[A block of data]
>>>>

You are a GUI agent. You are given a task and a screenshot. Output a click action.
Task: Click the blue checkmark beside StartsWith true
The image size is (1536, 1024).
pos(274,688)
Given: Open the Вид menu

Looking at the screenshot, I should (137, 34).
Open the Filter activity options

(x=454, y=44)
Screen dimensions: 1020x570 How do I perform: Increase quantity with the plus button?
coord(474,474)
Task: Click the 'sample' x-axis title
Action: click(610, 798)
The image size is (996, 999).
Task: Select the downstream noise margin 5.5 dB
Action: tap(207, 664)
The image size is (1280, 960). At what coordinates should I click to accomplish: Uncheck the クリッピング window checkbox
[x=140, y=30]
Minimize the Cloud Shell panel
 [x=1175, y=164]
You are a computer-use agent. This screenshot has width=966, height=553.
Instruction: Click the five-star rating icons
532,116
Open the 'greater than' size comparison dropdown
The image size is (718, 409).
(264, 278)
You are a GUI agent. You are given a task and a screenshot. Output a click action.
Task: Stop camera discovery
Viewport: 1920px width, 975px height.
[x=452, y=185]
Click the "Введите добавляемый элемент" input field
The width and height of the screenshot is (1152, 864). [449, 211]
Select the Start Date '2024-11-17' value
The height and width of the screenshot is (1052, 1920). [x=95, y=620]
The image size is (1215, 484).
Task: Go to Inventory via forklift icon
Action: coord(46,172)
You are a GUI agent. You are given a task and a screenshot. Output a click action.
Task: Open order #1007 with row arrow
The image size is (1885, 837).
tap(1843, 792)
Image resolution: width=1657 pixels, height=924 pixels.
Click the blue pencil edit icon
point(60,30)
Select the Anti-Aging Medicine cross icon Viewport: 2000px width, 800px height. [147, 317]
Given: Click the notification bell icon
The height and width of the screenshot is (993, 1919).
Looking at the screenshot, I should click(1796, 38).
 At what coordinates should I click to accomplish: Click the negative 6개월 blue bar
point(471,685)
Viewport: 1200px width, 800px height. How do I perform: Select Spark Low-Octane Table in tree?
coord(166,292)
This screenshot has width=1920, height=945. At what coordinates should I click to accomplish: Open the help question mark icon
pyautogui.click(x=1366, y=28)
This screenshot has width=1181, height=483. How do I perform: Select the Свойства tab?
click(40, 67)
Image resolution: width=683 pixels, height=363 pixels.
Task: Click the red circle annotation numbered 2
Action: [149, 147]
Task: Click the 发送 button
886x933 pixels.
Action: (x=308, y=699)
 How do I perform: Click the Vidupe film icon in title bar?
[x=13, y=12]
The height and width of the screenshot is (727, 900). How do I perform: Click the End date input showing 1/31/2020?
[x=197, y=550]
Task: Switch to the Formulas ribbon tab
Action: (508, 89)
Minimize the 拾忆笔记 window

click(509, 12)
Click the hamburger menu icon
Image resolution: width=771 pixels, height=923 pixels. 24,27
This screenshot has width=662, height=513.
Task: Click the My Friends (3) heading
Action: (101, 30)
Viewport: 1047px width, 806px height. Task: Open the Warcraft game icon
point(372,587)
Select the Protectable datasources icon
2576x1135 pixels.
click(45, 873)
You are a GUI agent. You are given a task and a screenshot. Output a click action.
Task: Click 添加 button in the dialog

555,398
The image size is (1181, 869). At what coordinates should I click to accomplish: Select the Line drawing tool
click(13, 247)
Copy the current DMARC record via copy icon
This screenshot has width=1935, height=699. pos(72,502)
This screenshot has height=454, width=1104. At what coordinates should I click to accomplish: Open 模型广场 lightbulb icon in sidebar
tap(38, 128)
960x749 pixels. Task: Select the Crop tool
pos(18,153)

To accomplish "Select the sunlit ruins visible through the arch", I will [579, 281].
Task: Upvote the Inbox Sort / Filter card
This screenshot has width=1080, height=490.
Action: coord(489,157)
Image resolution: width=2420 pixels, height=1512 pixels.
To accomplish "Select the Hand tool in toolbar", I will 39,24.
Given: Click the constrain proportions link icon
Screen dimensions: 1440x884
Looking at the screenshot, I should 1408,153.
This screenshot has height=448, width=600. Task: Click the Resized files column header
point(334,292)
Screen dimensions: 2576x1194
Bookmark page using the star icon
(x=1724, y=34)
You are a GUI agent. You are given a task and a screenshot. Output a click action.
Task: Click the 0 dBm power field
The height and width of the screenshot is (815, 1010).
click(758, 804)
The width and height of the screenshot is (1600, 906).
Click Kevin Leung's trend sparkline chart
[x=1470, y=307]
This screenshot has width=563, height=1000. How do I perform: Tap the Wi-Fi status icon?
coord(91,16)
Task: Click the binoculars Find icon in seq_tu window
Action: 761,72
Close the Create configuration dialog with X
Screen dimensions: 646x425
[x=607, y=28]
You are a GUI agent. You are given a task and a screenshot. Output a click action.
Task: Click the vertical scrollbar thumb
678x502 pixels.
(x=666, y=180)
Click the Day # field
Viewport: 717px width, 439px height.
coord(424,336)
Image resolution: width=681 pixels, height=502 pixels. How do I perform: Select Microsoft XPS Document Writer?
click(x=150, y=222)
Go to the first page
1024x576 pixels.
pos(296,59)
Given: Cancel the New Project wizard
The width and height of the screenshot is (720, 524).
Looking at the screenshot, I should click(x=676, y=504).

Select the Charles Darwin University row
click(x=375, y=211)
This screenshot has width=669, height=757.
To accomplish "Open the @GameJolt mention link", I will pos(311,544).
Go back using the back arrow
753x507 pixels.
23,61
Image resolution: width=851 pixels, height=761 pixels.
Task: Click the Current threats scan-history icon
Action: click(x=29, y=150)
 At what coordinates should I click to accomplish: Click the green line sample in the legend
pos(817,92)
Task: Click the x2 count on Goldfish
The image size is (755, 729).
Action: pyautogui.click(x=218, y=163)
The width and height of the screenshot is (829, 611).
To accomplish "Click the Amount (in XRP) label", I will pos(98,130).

<<<<

Output every line of the material above as a JSON list of strings, one string per line, skipping blank lines.

» SOLUTION TO THIS EXERCISE
[
  "You are a GUI agent. You are given a task and a screenshot. Output a click action.",
  "Task: Click the blue checkmark beside StartsWith true",
  "The image size is (1536, 1024).",
  "pos(274,688)",
  "Given: Open the Вид menu",
  "Looking at the screenshot, I should (137, 34).",
  "Open the Filter activity options",
  "(x=454, y=44)",
  "Screen dimensions: 1020x570 How do I perform: Increase quantity with the plus button?",
  "coord(474,474)",
  "Task: Click the 'sample' x-axis title",
  "Action: click(610, 798)",
  "The image size is (996, 999).",
  "Task: Select the downstream noise margin 5.5 dB",
  "Action: tap(207, 664)",
  "The image size is (1280, 960). At what coordinates should I click to accomplish: Uncheck the クリッピング window checkbox",
  "[x=140, y=30]",
  "Minimize the Cloud Shell panel",
  " [x=1175, y=164]",
  "You are a computer-use agent. This screenshot has width=966, height=553.",
  "Instruction: Click the five-star rating icons",
  "532,116",
  "Open the 'greater than' size comparison dropdown",
  "The image size is (718, 409).",
  "(264, 278)",
  "You are a GUI agent. You are given a task and a screenshot. Output a click action.",
  "Task: Stop camera discovery",
  "Viewport: 1920px width, 975px height.",
  "[x=452, y=185]",
  "Click the \"Введите добавляемый элемент\" input field",
  "The width and height of the screenshot is (1152, 864). [449, 211]",
  "Select the Start Date '2024-11-17' value",
  "The height and width of the screenshot is (1052, 1920). [x=95, y=620]",
  "The image size is (1215, 484).",
  "Task: Go to Inventory via forklift icon",
  "Action: coord(46,172)",
  "You are a GUI agent. You are given a task and a screenshot. Output a click action.",
  "Task: Open order #1007 with row arrow",
  "The image size is (1885, 837).",
  "tap(1843, 792)",
  "Image resolution: width=1657 pixels, height=924 pixels.",
  "Click the blue pencil edit icon",
  "point(60,30)",
  "Select the Anti-Aging Medicine cross icon Viewport: 2000px width, 800px height. [147, 317]",
  "Given: Click the notification bell icon",
  "The height and width of the screenshot is (993, 1919).",
  "Looking at the screenshot, I should click(1796, 38).",
  " At what coordinates should I click to accomplish: Click the negative 6개월 blue bar",
  "point(471,685)",
  "Viewport: 1200px width, 800px height. How do I perform: Select Spark Low-Octane Table in tree?",
  "coord(166,292)",
  "This screenshot has width=1920, height=945. At what coordinates should I click to accomplish: Open the help question mark icon",
  "pyautogui.click(x=1366, y=28)",
  "This screenshot has width=1181, height=483. How do I perform: Select the Свойства tab?",
  "click(40, 67)",
  "Image resolution: width=683 pixels, height=363 pixels.",
  "Task: Click the red circle annotation numbered 2",
  "Action: [149, 147]",
  "Task: Click the 发送 button",
  "886x933 pixels.",
  "Action: (x=308, y=699)",
  " How do I perform: Click the Vidupe film icon in title bar?",
  "[x=13, y=12]",
  "The height and width of the screenshot is (727, 900). How do I perform: Click the End date input showing 1/31/2020?",
  "[x=197, y=550]",
  "Task: Switch to the Formulas ribbon tab",
  "Action: (508, 89)",
  "Minimize the 拾忆笔记 window",
  "click(509, 12)",
  "Click the hamburger menu icon",
  "Image resolution: width=771 pixels, height=923 pixels. 24,27",
  "This screenshot has width=662, height=513.",
  "Task: Click the My Friends (3) heading",
  "Action: (101, 30)",
  "Viewport: 1047px width, 806px height. Task: Open the Warcraft game icon",
  "point(372,587)",
  "Select the Protectable datasources icon",
  "2576x1135 pixels.",
  "click(45, 873)",
  "You are a GUI agent. You are given a task and a screenshot. Output a click action.",
  "Task: Click 添加 button in the dialog",
  "555,398",
  "The image size is (1181, 869). At what coordinates should I click to accomplish: Select the Line drawing tool",
  "click(13, 247)",
  "Copy the current DMARC record via copy icon",
  "This screenshot has width=1935, height=699. pos(72,502)",
  "This screenshot has height=454, width=1104. At what coordinates should I click to accomplish: Open 模型广场 lightbulb icon in sidebar",
  "tap(38, 128)",
  "960x749 pixels. Task: Select the Crop tool",
  "pos(18,153)",
  "To accomplish \"Select the sunlit ruins visible through the arch\", I will [579, 281].",
  "Task: Upvote the Inbox Sort / Filter card",
  "This screenshot has width=1080, height=490.",
  "Action: coord(489,157)",
  "Image resolution: width=2420 pixels, height=1512 pixels.",
  "To accomplish \"Select the Hand tool in toolbar\", I will 39,24.",
  "Given: Click the constrain proportions link icon",
  "Screen dimensions: 1440x884",
  "Looking at the screenshot, I should 1408,153.",
  "This screenshot has height=448, width=600. Task: Click the Resized files column header",
  "point(334,292)",
  "Screen dimensions: 2576x1194",
  "Bookmark page using the star icon",
  "(x=1724, y=34)",
  "You are a GUI agent. You are given a task and a screenshot. Output a click action.",
  "Task: Click the 0 dBm power field",
  "The height and width of the screenshot is (815, 1010).",
  "click(758, 804)",
  "The width and height of the screenshot is (1600, 906).",
  "Click Kevin Leung's trend sparkline chart",
  "[x=1470, y=307]",
  "This screenshot has width=563, height=1000. How do I perform: Tap the Wi-Fi status icon?",
  "coord(91,16)",
  "Task: Click the binoculars Find icon in seq_tu window",
  "Action: 761,72",
  "Close the Create configuration dialog with X",
  "Screen dimensions: 646x425",
  "[x=607, y=28]",
  "You are a GUI agent. You are given a task and a screenshot. Output a click action.",
  "Task: Click the vertical scrollbar thumb",
  "678x502 pixels.",
  "(x=666, y=180)",
  "Click the Day # field",
  "Viewport: 717px width, 439px height.",
  "coord(424,336)",
  "Image resolution: width=681 pixels, height=502 pixels. How do I perform: Select Microsoft XPS Document Writer?",
  "click(x=150, y=222)",
  "Go to the first page",
  "1024x576 pixels.",
  "pos(296,59)",
  "Given: Cancel the New Project wizard",
  "The width and height of the screenshot is (720, 524).",
  "Looking at the screenshot, I should click(x=676, y=504).",
  "Select the Charles Darwin University row",
  "click(x=375, y=211)",
  "This screenshot has width=669, height=757.",
  "To accomplish \"Open the @GameJolt mention link\", I will pos(311,544).",
  "Go back using the back arrow",
  "753x507 pixels.",
  "23,61",
  "Image resolution: width=851 pixels, height=761 pixels.",
  "Task: Click the Current threats scan-history icon",
  "Action: click(x=29, y=150)",
  " At what coordinates should I click to accomplish: Click the green line sample in the legend",
  "pos(817,92)",
  "Task: Click the x2 count on Goldfish",
  "The image size is (755, 729).",
  "Action: pyautogui.click(x=218, y=163)",
  "The width and height of the screenshot is (829, 611).",
  "To accomplish \"Click the Amount (in XRP) label\", I will pos(98,130)."
]